| martes, 21 de agosto de 2007 | 20:59



MÁTAME, ABRÁZAME


A raíz de las continuas noticias sobre violencia doméstica, no recuerdo qué actriz o cantante afirmaba que después de que tu marido te pegara el primer puñetazo, la frase por favor, cariño, tráeme un café adquiría un significado totalmente distinto. De inmediato me sentí hermanado con ella, y no porque mis parejas me hubiesen tratado sumarísimamente, sino por ese componente sádico que alberga toda relación emocional. Al margen de razones sociales o económicas -hijos, tabúes religiosos, dependencias…- que históricamente han sido la causa de que las mujeres -mayoritariamente- permanecieran agarradas a un clavo ardiendo, y que siguen siendo esenciales para entender este comportamiento, hoy en día, con las facilidades legales y materiales que se dan a la víctima, no bastan para completar la ecuación que da como resultado esa transformación gradual de una mujer o un hombre de sujeto a objeto en una relación. Me refiero al Efecto Sísifo que todos hemos sufrido en algún período de nuestra vida, por el cual cuanto más desprecio recibimos, más amor damos. Un proceso -sólo explicable si tenemos en cuenta la raíz que el amor siempre ha hundido en lo absurdo- que deviene en una marionetización de la víctima por el victimario, únicamente soportable mediante una compleja labor de autoengaño o una politoxicomanía creciente. ¿Quién no ha tirado alguna vez del carro y se ha sometido a la lógica del campo de concentración?; es decir, da igual lo que hagas, digas o pienses, no hay reglas: siempre te pueden matar.

Es palmario que la reciprocidad con otra persona implica una relativa humillación en uno u otro sentido, entendiendo por humillación ceder posiciones, hacer más elásticos los hábitos: cuando dependes de otra persona te pareces menos a ti mismo. Pero en el caso que nos ocupa, llamamos amor al enemigo y vamos haciendo capitular ideario tras ideario en una marcha forzada a través de las más oscuras regiones del corazón, hasta darnos igual ocho que ochenta. Quizás porque la esperanza, como una vez me dijo una amiga, es tan peligrosa como el romanticismo. A lo mejor porque, a menudo, actitudes incomprensibles tienen origen en un deslumbramiento de juventud, y esos recuerdos todavía alimentan una reserva afectiva que hace posible que, aun teniendo delante a un sujeto despreciable, se siga siendo fiel a unos valores en los que ya no se cree. Acaso porque ese doblepensar sirva para ocultarnos a nosotros mismos algo muy doloroso o muy grave, que quizás tenga que ver con la soledad, o con algo más fuerte e insoportable. Quién sabe, puede que nuestros ojos de animal doméstico, en un momento de lucidez ante la inminencia de un abrupto final, a punto de recibir la última hostia o de marcar el número de la policía, mientras paseamos la mirada por las ruinas de algo que comenzó como una ofrenda, demos con una última columna, en pie, solitaria, muda, que nos explique el porqué de toda esa mixtura de amor y demencia. Aunque por mucho monólogo curativo que nos inventemos, por más que se lea o se viva, creo que continuaremos sin hallar explicaciones para ese lado oscuro del corazón. O sea, que habrá que poner lo que puso Goya al pie del grabado de un barbado anciano que tantea el suelo con un bastón -trasunto de él mismo-: aún aprendo.

1 comentarios:

Begoña dijo...

Sobre este artículo muy bien traído una opinión:
Quien te pega no te quiere por lo que eres, si no por lo que quiere que seas.Por aquello que no eres.
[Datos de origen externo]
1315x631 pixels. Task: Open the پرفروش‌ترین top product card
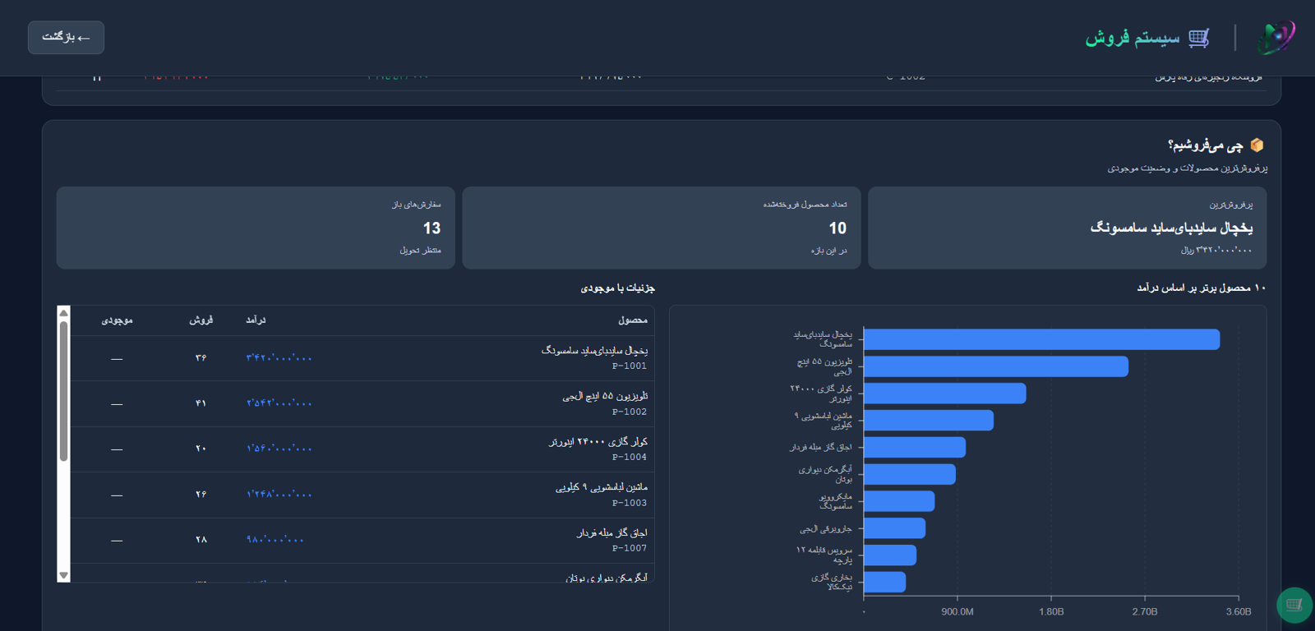pyautogui.click(x=1068, y=228)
Esa es mi opinión. En base a ella no permitiré jamás que alguien me pegue. Si quieren a otra que se vayan a buscarla, y si no existe se la fabriquen. Así de categórica soy.

En toda relación de muchos años_ como es mi caso_hay una época de tensión por esto o aquello. Y llega la hora de poner algo en claro.

Para que nadie te pegue, necesitas sólamente una frase contundente y es está: No te lo voy a permitir.
Y no sólo eso, además necesitarás actuar en consecuencia.

No digo que sea sencillo, porque tal vez no lo sea. Pero para poder exigir antes tenemos que tener muy claro que si alguien a quien queremos intenta rebasar el límite. Le haremos saber que nuestro límite es ese y traspasarlo significa un adiós hasta nunca jamás.


Siempre podremos en todo caso levantar el teléfono para denunciar, o abrir la puerta para irnos. Pero lo que tendremos que tener muy claro es que una persona puede vivir sin saberse todas las constelaciones del universo. Pero no sin saber quién es. Y si se conoce lo suficiente sabe que se merece todo el cariño que le puedan dar. Y si no lo sabe, probablemente esa mano le rompa la nariz y sangre. Como la mujer de esa desgraciada foto.